When did we give ‘mom and pop’ some sort of standard acceptance that doesn’t need to be vetted out? Maybe mom and pop were – as a group – miserable, suffering, SOBs.

Based on my experience in a city of neighborhoods and small, mom ‘n’ pop stores, the owners lived miserable lives and, despite the whole goddam neighborhood caring about them, they were worse off than the local factory workers ans county employees.

And yet I hear that K-Mart was many times worse in this regard. Or perhaps Wally World is now falling victim to stagnation and bureaucracy in the same way? One can only hope. I say this because WalMart is inconvenient for me, often being in out of the way locations, and has blaring advertisements everywhere straight out of 1984, so I would love for retail to move back to a more centralized and more aesthetically pleasing location.

QFT

If I sold 5 computers a day at my store it would be no big deal to knock $100 each off the price of those machines. Make is 10 a day I could do $150 off current prices.

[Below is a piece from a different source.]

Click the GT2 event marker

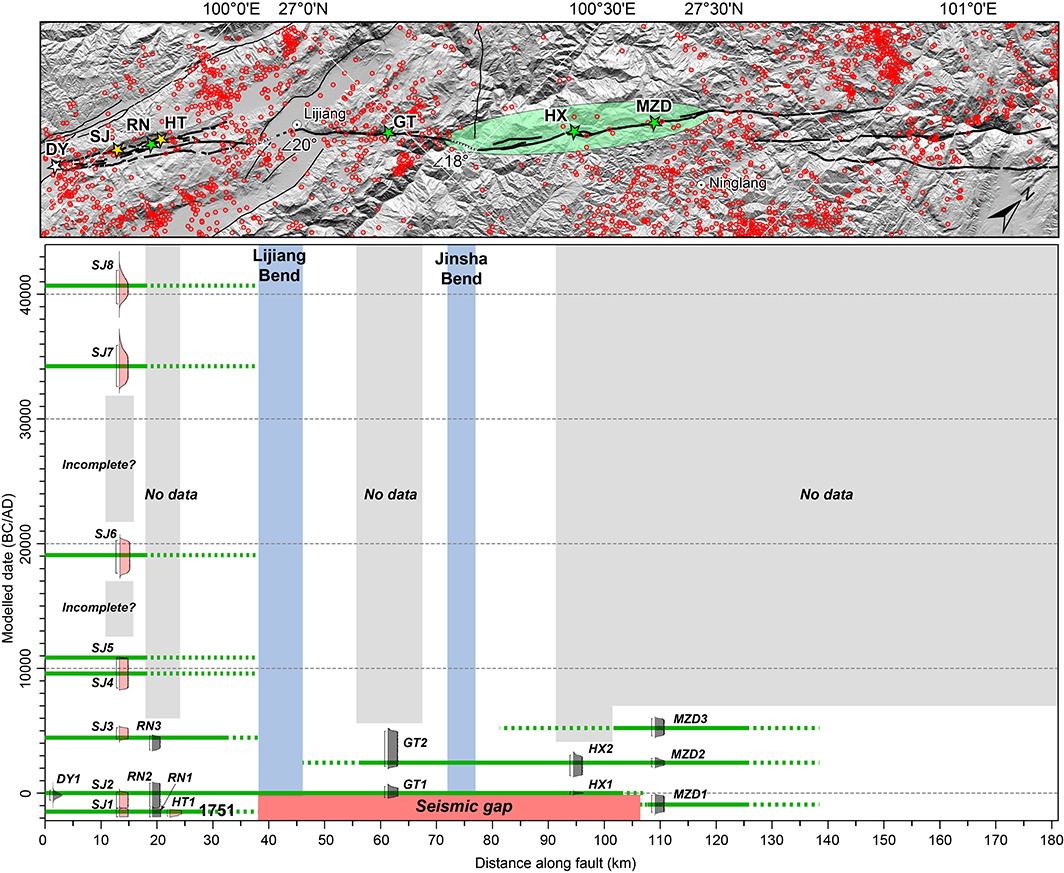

Possibly excepting the tires and oil change (which a lot of people here don’t need here anyway, due to better public transportation), you can do all that at a Euorpean street market. It may not all be under one roof, but the total distance you need to walk will be about the same as if you had selected everything from Wal-Mart. The market down the street from where I live has butchers, fishmongers, greengrocers, pharmacies, DVD sellers, electrical merchants, barbers, and banks within fifty metres of each other. (Of course, once you walk fifty metres, you’ve got another set of the same shops.) I suppose if you’re in a hurry, the advantage of Wal-Mart is that for the goods you need to visit the checkout only once, whereas at the market you’ve got to pay several times.